World's Largest Bank Has Surprise Profit Gain as Costs Drop

Updated on
  • ICBC joins big Chinese lenders in posting higher 2016 earnings
  • Bank of China scheduled to report earnings on Friday

Industrial & Commercial Bank of China Ltd., the world’s largest lender by assets, reported an unexpected increase in full-year profit as it reined in costs.

Net income rose to 278.2 billion yuan ($40.4 billion) in 2016 from 277.1 billion yuan a year earlier, the Beijing-based lender reported to the Hong Kong exchange on Thursday. That compared with the average estimate of 275.3 billion yuan in a Bloomberg analyst survey.

ICBC joined domestic rivals Agricultural Bank of China Ltd. and China Construction Bank Corp. in posting better-than-expected profit this week. Bank earnings growth -- under pressure owing to the country’s economic slowdown in recent years -- is poised to accelerate this year as loan margins stabilize and corporate borrowers’ ability to repay debt improves, some analysts have said.

Bocom’s Hong Sees Chinese Bank Earnings Improving

Source: Bloomberg

“Going into 2017, earnings growth could pick up from 2016,” Hao Hong, chief China strategist at Bocom International, said in a Bloomberg TV interview this week. Still, high debt levels in China remain “a perpetual concern,” especially in an environment of higher interest rates, he said.

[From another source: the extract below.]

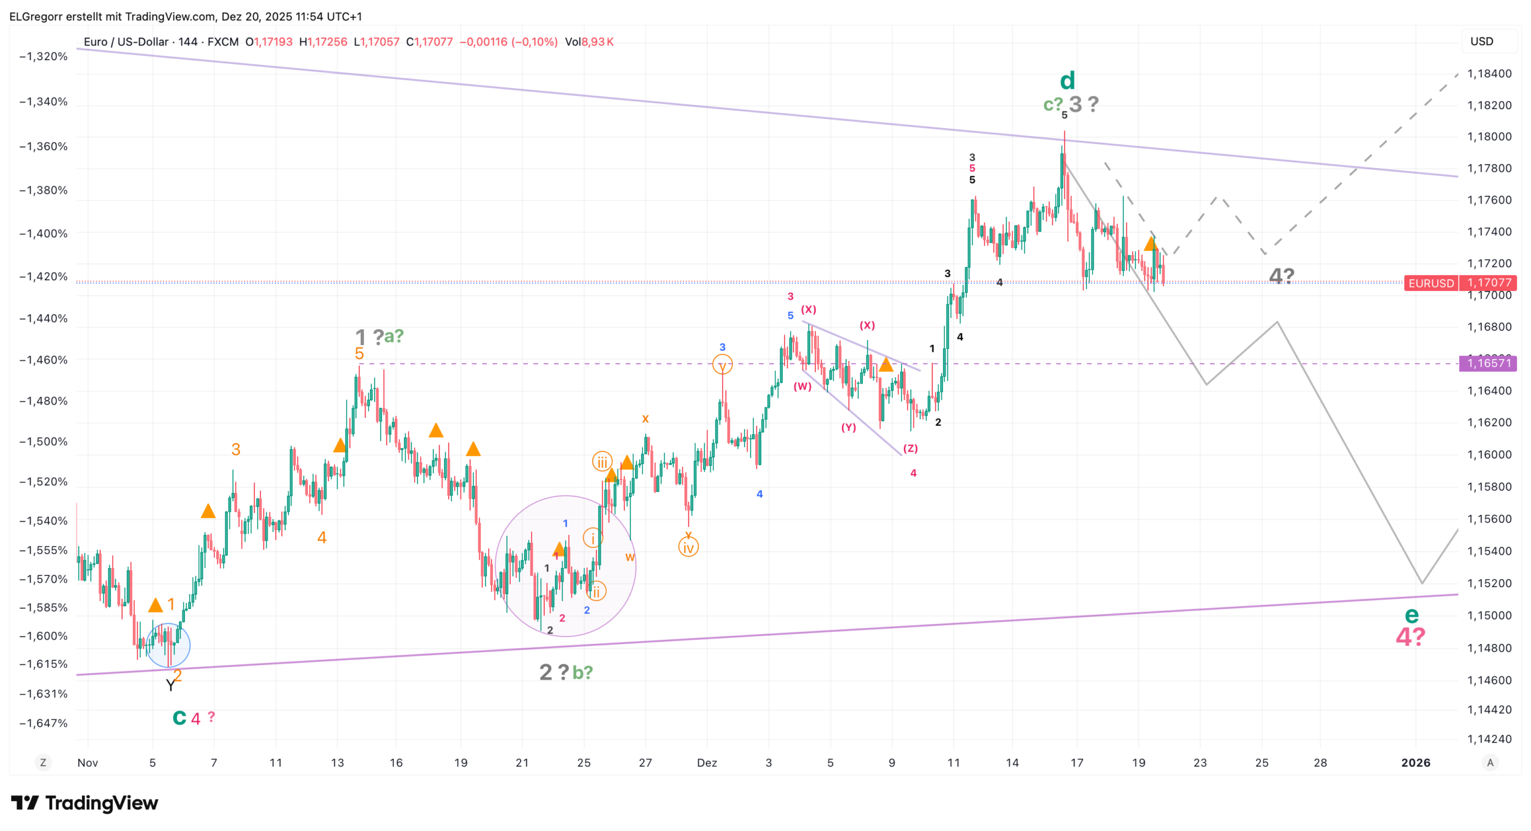
Task: Select the purple 1,16571 price label
Action: coord(1489,363)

For the fourth quarter, ICBC’s net income was little changed at 55 billion yuan from a year earlier, exceeding the 53 billion yuan expected by analysts.

Bad Debt

The lender’s bad-loan ratio was unchanged at 1.62 percent from the third quarter, as nonperforming loans rose to 211.8 billion yuan from 208.9 billion yuan three months earlier. ICBC’s bad-loan coverage ratio, which measures provisions against soured credit, stood at 136.7 percent by December, marking the fourth straight quarter that the ratio has been below the regulatory minimum of 150 percent.

Key year-on-year numbers for ICBC included:

  • Operating expenses: 193.1 billion yuan vs 220.8 billion yuan
  • Net interest income: 471.8 billion yuan vs 507.9 billion yuan
  • Net fee and commission income: 145 billion yuan vs 143.4 billion yuan
  • Net interest margin: 2.16% vs 2.47%
  • Capital adequacy ratio: 14.61% vs 15.22%
  • Dividend payout ratio: 30.5% vs 30.3%

Earnings reports the past two days from Construction Bank and Agbank, the nation’s second- and third-largest lenders by assets, both beat analysts’ estimates, helped by a drop in expenses and amid an improvement in their bad-loan ratios. Bank of China Ltd.’s results are scheduled for Friday.

China’s economic slowdown in recent years has meant banks have had to contend with rising loan defaults and narrower margins. More recently, tighter regulations on mortgage lending, off-balance sheet wealth management products and some cross-border financial services have dragged on profit growth.

China’s policy makers have stepped up a campaign since August to tame a debt pile racked up in the wake of the global financial crisis, as the country tried to leverage its way to a stable growth rate. Debt levels have ballooned to about 264 percent of gross domestic product, according to estimates from Bloomberg Intelligence.